Exercise data:
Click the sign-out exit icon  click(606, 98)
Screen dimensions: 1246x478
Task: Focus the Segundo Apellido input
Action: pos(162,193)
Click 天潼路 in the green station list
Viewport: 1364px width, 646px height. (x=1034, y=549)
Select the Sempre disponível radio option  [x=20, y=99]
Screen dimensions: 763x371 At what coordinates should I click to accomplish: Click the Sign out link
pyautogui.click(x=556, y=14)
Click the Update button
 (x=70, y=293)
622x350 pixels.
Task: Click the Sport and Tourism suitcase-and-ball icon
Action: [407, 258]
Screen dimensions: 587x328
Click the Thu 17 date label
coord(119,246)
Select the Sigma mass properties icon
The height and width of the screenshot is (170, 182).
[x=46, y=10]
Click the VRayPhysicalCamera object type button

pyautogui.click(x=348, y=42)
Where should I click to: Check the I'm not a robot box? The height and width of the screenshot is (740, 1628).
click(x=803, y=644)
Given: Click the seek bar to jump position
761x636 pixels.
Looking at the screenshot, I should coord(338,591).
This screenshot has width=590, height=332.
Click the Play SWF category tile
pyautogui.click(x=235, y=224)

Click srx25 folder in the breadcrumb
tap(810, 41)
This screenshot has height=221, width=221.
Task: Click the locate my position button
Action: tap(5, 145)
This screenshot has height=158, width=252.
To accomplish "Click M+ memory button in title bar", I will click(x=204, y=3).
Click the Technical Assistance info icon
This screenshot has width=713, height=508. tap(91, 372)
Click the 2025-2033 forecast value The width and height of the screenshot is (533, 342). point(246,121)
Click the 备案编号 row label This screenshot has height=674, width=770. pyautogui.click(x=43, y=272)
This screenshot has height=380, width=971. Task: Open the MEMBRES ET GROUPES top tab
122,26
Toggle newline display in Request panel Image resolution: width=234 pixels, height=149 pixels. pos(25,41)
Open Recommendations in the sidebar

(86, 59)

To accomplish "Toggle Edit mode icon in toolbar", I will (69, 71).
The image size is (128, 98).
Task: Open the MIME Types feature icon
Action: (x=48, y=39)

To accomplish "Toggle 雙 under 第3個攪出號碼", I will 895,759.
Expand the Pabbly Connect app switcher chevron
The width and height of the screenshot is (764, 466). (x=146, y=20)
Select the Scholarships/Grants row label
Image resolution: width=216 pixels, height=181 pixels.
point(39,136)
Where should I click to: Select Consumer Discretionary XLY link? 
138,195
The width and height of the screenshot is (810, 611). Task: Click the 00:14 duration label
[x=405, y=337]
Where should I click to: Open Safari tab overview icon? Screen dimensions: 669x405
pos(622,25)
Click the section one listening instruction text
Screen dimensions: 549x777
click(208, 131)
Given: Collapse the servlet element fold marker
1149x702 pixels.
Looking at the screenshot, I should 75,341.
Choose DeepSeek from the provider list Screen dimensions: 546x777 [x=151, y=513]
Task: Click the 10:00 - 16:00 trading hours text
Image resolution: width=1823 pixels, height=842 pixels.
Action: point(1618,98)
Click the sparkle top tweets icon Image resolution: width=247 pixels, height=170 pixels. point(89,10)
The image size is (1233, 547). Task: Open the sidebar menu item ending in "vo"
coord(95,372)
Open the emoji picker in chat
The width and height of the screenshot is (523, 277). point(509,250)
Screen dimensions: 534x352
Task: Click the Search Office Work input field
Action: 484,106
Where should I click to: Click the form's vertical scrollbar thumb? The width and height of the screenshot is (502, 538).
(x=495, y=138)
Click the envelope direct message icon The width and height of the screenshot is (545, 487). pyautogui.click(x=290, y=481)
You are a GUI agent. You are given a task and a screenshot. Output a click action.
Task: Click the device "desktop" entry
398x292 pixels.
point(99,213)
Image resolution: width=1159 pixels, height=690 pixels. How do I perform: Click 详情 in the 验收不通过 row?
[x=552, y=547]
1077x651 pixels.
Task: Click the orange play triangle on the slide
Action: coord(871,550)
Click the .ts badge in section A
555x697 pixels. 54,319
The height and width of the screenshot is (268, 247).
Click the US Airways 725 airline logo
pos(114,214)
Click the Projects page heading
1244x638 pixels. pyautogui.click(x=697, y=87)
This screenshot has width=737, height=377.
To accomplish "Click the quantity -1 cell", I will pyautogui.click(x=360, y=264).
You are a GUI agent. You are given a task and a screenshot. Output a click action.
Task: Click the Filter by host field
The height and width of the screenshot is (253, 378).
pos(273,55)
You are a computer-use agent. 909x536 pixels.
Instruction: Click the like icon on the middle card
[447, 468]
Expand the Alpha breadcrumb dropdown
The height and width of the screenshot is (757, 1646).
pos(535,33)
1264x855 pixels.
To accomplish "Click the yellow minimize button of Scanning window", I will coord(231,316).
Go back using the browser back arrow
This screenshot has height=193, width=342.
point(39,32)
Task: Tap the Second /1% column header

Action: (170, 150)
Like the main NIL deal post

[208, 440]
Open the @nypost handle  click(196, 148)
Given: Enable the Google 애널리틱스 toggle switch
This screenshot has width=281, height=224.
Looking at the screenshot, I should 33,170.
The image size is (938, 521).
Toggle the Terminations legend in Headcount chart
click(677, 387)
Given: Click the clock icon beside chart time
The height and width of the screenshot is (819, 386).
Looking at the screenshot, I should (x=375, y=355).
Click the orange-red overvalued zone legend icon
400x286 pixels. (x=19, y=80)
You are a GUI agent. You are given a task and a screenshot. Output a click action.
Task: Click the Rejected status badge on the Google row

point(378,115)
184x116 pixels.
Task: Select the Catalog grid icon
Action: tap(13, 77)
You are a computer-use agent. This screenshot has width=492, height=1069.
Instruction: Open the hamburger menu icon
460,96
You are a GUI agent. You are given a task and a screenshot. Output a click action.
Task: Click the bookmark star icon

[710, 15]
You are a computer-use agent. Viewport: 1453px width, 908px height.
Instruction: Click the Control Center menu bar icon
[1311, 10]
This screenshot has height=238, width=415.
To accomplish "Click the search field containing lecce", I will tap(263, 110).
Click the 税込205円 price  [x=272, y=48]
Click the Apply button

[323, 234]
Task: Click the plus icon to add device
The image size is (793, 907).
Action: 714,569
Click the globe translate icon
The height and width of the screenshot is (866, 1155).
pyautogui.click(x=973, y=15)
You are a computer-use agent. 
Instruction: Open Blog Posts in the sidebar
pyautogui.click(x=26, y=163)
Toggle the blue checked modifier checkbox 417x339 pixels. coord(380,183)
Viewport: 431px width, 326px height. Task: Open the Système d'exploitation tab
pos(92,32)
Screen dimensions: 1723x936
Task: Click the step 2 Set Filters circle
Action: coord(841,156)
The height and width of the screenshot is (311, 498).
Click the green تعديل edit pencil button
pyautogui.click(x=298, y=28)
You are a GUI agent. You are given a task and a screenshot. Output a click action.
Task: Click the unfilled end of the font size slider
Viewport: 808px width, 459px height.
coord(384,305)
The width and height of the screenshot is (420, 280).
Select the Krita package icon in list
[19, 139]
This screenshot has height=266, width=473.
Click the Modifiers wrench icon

Task directions: Give back exactly the lines from the one with "Instruction: Click the Control" through the final line of the material, both ends included, and no others.

Answer for the task:
Instruction: Click the Control Center menu bar icon
[1311, 10]
This screenshot has height=238, width=415.
To accomplish "Click the search field containing lecce", I will tap(263, 110).
Click the 税込205円 price  [x=272, y=48]
Click the Apply button

[323, 234]
Task: Click the plus icon to add device
The image size is (793, 907).
Action: 714,569
Click the globe translate icon
The height and width of the screenshot is (866, 1155).
pyautogui.click(x=973, y=15)
You are a computer-use agent. 
Instruction: Open Blog Posts in the sidebar
pyautogui.click(x=26, y=163)
Toggle the blue checked modifier checkbox 417x339 pixels. coord(380,183)
Viewport: 431px width, 326px height. Task: Open the Système d'exploitation tab
pos(92,32)
Screen dimensions: 1723x936
Task: Click the step 2 Set Filters circle
Action: coord(841,156)
The height and width of the screenshot is (311, 498).
Click the green تعديل edit pencil button
pyautogui.click(x=298, y=28)
You are a GUI agent. You are given a task and a screenshot. Output a click action.
Task: Click the unfilled end of the font size slider
Viewport: 808px width, 459px height.
coord(384,305)
The width and height of the screenshot is (420, 280).
Select the Krita package icon in list
[19, 139]
This screenshot has height=266, width=473.
Click the Modifiers wrench icon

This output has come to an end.